Task directions: Could you reproduce the data from the line with "Sud Pavillon Menuiserie (272, 110)" up to and including the line with "Download now (59, 2178)", changing "workshop" to "course" and keeping everything else unchanged?

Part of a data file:
↓↓↓

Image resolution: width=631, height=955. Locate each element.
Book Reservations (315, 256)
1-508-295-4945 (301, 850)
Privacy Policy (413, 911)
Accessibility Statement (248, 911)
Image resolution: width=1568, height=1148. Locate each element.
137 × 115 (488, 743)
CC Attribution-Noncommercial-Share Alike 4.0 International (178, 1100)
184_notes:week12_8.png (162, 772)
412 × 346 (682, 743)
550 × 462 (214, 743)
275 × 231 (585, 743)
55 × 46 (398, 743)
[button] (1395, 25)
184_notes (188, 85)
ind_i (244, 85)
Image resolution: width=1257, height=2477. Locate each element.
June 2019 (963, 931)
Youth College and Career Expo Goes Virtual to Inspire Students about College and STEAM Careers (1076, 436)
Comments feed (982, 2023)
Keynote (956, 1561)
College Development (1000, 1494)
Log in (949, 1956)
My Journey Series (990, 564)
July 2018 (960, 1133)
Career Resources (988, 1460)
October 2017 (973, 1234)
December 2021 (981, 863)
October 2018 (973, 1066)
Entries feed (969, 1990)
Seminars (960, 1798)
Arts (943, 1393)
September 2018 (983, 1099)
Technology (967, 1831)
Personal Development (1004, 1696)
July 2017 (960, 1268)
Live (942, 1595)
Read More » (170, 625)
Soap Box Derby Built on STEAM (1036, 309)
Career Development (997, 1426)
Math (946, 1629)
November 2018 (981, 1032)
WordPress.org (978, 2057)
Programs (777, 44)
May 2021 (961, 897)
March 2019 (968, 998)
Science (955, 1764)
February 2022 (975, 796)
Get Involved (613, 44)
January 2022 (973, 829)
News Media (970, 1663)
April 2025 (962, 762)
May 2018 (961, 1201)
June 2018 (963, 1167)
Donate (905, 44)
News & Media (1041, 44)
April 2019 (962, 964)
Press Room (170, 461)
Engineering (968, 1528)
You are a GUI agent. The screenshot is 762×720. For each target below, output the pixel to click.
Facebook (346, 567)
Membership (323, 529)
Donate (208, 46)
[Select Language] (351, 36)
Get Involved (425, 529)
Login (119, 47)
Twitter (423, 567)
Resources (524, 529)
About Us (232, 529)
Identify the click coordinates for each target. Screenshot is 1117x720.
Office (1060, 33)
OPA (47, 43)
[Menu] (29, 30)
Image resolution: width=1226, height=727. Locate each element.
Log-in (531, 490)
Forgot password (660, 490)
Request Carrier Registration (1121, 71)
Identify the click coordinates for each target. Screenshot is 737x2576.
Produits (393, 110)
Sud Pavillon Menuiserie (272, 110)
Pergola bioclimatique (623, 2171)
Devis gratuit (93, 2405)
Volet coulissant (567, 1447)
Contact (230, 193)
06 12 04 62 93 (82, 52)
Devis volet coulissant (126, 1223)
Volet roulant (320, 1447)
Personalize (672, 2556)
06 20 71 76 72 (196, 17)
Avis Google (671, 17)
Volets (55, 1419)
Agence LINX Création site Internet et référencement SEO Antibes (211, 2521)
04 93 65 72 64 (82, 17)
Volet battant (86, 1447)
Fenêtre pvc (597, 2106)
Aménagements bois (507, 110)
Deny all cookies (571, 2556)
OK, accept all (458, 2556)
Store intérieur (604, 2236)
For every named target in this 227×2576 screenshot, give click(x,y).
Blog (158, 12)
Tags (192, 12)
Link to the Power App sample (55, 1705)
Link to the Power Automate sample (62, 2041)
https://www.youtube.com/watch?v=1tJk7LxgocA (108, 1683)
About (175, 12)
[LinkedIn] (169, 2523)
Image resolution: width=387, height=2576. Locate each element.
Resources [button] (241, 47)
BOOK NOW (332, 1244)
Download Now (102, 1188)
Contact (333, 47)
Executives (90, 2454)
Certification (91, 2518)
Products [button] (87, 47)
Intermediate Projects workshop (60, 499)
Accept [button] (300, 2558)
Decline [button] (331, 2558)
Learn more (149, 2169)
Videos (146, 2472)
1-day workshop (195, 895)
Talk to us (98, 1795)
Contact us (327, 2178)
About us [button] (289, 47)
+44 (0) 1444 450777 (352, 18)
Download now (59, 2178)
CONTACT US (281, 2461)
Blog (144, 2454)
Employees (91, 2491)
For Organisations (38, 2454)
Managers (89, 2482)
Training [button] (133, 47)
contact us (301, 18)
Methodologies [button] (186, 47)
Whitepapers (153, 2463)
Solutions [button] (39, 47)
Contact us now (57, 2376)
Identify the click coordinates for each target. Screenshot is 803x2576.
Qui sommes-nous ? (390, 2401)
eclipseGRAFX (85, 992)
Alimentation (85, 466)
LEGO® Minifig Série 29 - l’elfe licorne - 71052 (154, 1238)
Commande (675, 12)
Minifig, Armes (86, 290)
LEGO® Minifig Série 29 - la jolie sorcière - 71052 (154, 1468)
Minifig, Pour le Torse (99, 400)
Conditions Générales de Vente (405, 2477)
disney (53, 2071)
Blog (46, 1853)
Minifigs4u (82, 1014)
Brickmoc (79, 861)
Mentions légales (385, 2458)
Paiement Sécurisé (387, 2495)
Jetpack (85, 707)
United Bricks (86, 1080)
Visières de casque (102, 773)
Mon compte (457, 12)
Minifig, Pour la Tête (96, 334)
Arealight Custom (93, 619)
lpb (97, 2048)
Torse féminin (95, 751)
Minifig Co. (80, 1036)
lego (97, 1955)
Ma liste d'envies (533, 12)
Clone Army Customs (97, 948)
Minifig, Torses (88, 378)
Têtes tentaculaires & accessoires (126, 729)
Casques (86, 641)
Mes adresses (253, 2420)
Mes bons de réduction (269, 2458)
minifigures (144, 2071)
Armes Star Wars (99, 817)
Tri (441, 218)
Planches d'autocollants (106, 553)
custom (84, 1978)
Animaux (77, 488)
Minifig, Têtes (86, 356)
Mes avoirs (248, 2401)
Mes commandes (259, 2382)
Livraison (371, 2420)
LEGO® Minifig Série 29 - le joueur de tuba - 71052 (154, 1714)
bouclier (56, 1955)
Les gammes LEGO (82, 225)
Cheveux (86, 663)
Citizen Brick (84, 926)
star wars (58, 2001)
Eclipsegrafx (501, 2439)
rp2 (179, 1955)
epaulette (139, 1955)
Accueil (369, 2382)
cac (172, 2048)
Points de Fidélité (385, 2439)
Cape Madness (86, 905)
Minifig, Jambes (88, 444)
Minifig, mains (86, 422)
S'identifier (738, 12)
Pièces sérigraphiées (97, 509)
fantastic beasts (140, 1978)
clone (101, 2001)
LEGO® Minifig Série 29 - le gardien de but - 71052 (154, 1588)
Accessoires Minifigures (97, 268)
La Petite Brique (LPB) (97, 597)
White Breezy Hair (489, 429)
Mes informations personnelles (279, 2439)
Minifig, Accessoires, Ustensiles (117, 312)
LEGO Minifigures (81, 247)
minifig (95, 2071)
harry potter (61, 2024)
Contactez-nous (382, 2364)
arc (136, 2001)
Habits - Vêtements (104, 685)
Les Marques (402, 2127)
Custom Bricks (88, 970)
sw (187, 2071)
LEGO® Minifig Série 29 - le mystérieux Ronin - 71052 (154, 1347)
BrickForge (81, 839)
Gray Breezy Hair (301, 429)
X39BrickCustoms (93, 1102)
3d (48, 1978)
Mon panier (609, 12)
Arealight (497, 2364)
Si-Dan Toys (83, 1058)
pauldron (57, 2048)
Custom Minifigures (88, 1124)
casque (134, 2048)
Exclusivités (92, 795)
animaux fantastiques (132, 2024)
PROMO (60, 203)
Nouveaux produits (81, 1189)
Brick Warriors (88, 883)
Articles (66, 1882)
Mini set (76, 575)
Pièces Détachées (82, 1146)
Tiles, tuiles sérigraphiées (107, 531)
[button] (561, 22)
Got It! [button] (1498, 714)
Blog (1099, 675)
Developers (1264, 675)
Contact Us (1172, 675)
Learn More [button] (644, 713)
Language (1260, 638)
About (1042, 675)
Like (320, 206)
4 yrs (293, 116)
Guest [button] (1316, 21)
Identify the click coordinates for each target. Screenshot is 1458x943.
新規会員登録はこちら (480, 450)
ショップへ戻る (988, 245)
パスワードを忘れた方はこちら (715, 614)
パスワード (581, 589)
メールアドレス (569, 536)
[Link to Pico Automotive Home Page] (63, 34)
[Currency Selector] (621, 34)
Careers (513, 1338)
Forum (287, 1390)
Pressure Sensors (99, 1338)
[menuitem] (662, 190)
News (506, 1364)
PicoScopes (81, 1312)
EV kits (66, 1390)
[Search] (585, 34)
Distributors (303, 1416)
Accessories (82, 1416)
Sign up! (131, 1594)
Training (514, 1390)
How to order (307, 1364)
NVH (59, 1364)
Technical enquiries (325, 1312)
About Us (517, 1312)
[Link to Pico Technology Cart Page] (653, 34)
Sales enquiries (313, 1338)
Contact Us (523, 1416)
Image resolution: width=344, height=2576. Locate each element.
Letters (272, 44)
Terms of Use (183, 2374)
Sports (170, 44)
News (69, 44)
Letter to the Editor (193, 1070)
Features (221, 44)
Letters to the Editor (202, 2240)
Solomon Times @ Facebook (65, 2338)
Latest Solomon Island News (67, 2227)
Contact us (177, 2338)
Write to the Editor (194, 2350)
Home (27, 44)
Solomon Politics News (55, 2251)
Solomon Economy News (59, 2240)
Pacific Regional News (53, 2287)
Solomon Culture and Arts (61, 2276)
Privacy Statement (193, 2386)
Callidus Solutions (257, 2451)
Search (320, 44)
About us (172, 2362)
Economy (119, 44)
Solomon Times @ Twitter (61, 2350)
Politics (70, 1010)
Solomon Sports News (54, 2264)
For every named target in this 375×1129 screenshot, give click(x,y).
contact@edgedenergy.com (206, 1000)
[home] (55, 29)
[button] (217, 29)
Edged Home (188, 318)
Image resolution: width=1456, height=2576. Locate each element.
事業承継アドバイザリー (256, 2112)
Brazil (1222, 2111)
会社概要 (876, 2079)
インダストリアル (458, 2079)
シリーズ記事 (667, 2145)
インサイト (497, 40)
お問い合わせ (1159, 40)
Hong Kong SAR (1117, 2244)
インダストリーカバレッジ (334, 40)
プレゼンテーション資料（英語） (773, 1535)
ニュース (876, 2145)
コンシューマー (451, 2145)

↑↑↑

Output below:
Sud Pavillon Menuiserie (272, 110)
Pergola bioclimatique (623, 2171)
Devis gratuit (93, 2405)
Volet coulissant (567, 1447)
Contact (230, 193)
06 12 04 62 93 (82, 52)
Devis volet coulissant (126, 1223)
Volet roulant (320, 1447)
Personalize (672, 2556)
06 20 71 76 72 (196, 17)
Avis Google (671, 17)
Volets (55, 1419)
Agence LINX Création site Internet et référencement SEO Antibes (211, 2521)
04 93 65 72 64 (82, 17)
Volet battant (86, 1447)
Fenêtre pvc (597, 2106)
Aménagements bois (507, 110)
Deny all cookies (571, 2556)
OK, accept all (458, 2556)
Store intérieur (604, 2236)
For every named target in this 227×2576 screenshot, give click(x,y).
Blog (158, 12)
Tags (192, 12)
Link to the Power App sample (55, 1705)
Link to the Power Automate sample (62, 2041)
https://www.youtube.com/watch?v=1tJk7LxgocA (108, 1683)
About (175, 12)
[LinkedIn] (169, 2523)
Image resolution: width=387, height=2576. Locate each element.
Resources [button] (241, 47)
BOOK NOW (332, 1244)
Download Now (102, 1188)
Contact (333, 47)
Executives (90, 2454)
Certification (91, 2518)
Products [button] (87, 47)
Intermediate Projects course (60, 499)
Accept [button] (300, 2558)
Decline [button] (331, 2558)
Learn more (149, 2169)
Videos (146, 2472)
1-day course (195, 895)
Talk to us (98, 1795)
Contact us (327, 2178)
About us [button] (289, 47)
+44 (0) 1444 450777 (352, 18)
Download now (59, 2178)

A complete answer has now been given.